- **EXTRAIT À LIRE**
____
Ils sont obsédés par Dieu : ils sont tous deux obsédés par l'idée de Dieu. Pour eux, c'est un tourment ou une préoccupation dévorante, que Dieu soit là ou non.
Le plus intéressant n'est pas ce qui coïncide, mais ce qui diverge. C'est en fait comme un labyrinthe de préoccupations : plus on lit chacun d'entre eux, plus on se rend compte qu'ils auraient probablement été profondément d'accord sur pratiquement tout - tout ce qui compte vraiment. C'est ce qui est vraiment intéressant. Mais là où ils commencent à diverger, c'est aussi irrévocable qu'un train qui s'engage sur les rails : il n'y a plus de retour en arrière possible. C'est ainsi que Dostoïevski choisit finalement de croire (comme le dit saint Paul : "Seigneur, aide mon incrédulité"), tandis que Nietzsche choisit finalement de rejeter toute légitimité de la foi.
Q2 : Quelles sont les questions qui ont poussé ces deux penseurs et écrivains à s'interroger ?
La beauté, la vérité, la bonté - ce sont essentiellement ces trois énigmes éternelles qui animent leurs écrits. J'ai donc essayé de les organiser en grands thèmes généraux dans le livre. Il y a d'abord l'attrait libérateur de la criminalité (un très grand thème !), puis la crise existentialiste du sens (parce que les deux hommes sont certainement deux des pères les plus influents de l'existentialisme), ensuite la tension entre le paganisme et le christianisme (en fait un débat entre l'esthétique et la morale), et enfin la terrible maladie ou le malaise culturel du nihilisme. C'est la dernière question qui reste particulièrement urgente et opportune, c'est pourquoi elle apparaît dans le titre du livre.
Q3. Pourquoi pensez-vous que le nihilisme est si urgent pour le monde d'aujourd'hui ?
Le nihilisme est la première préoccupation de notre monde actuel. Le nihilisme est le spectre du néant qui hante notre société. Lorsque j'ai commencé à enseigner Dostoïevski et Nietzsche, j'ai pu constater la montée de la chose même qu'ils avaient prédite avec tant d'effroi : le nihilisme en effet, dans pratiquement toutes les expressions ou expériences de la vie moderne. La technologie et la mondialisation ont supprimé toutes les frontières et réduit et aplati tout ce qui compte, en termes humains.
____
- **JEU DE DONNÉES**
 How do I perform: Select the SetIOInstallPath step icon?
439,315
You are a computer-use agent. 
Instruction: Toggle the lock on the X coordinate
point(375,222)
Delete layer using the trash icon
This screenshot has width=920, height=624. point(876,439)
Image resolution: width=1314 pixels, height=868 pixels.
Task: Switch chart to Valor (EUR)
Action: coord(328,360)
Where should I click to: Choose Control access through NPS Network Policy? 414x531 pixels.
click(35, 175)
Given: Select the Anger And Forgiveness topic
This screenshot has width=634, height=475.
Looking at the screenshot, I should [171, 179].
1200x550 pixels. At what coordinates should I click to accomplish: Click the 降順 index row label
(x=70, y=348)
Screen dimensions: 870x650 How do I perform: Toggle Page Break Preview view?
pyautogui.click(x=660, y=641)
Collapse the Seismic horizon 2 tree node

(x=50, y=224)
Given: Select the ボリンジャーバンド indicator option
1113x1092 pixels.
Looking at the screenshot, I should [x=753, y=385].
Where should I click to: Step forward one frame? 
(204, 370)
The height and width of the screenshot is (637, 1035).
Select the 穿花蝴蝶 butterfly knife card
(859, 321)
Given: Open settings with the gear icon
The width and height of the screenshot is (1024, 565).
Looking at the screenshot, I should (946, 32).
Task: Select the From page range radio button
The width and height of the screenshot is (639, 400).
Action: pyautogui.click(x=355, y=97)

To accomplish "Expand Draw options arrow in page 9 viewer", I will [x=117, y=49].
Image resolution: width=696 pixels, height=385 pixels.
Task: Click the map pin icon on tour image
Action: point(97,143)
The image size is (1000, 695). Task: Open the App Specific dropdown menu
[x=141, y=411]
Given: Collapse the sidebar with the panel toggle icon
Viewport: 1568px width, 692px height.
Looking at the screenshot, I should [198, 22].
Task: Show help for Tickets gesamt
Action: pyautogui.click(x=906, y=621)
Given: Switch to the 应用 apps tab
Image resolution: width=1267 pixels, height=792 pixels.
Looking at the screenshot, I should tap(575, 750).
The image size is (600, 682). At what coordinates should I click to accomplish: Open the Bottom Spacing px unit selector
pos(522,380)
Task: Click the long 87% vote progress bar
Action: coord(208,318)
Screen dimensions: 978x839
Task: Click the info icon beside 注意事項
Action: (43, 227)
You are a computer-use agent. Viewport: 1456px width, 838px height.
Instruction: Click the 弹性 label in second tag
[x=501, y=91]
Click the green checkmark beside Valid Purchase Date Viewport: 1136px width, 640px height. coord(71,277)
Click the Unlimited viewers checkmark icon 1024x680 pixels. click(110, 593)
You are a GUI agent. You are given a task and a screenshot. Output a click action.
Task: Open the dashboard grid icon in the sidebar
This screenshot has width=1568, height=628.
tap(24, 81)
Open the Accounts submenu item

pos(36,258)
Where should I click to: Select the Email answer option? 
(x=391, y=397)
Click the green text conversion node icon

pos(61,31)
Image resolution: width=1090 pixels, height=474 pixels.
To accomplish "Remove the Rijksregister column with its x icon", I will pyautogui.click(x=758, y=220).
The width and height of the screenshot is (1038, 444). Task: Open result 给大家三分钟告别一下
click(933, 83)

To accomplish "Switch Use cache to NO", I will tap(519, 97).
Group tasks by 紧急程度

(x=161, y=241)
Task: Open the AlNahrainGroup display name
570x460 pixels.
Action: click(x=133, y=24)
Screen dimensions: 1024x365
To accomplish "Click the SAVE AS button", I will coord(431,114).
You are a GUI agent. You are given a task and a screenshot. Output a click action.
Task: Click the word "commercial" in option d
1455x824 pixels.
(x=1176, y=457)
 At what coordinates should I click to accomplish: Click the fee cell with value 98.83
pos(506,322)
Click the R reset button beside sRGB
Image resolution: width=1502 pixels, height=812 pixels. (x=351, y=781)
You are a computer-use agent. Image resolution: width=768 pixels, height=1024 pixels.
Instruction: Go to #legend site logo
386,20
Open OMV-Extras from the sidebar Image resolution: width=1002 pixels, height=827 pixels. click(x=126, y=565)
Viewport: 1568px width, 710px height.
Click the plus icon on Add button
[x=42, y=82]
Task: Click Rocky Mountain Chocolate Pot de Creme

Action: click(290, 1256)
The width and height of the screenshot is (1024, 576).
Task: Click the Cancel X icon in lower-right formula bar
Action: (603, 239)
____
- **CONSIGNES**
1 - Indiquez par oui ou par non si chacune des affirmations suivantes concorde avec l'extrait sur Dostoïevski et Nietzsche, et citez les mots du texte qui tranchent. (a) Le plus intéressant, chez les deux penseurs, est ce qui coïncide. (b) Nietzsche choisit finalement de rejeter toute légitimité de la foi. (c) Le nihilisme apparaît dans le titre du livre.
2 - Expliquez en une ou deux phrases, d'après l'extrait sur Dostoïevski et Nietzsche, pourquoi le nihilisme figure dans le titre du livre.

- **CORRIGÉ**
1 -
(a) Non : « Le plus intéressant n'est pas ce qui coïncide, mais ce qui diverge. »
(b) Oui : « tandis que Nietzsche choisit finalement de rejeter toute légitimité de la foi »
(c) Oui : « C'est la dernière question qui reste particulièrement urgente et opportune, c'est pourquoi elle apparaît dans le titre du livre. »

2 - Le nihilisme, dernier des grands thèmes du livre, est la question qui reste particulièrement urgente et opportune. C'est pour cette raison qu'il apparaît dans le titre.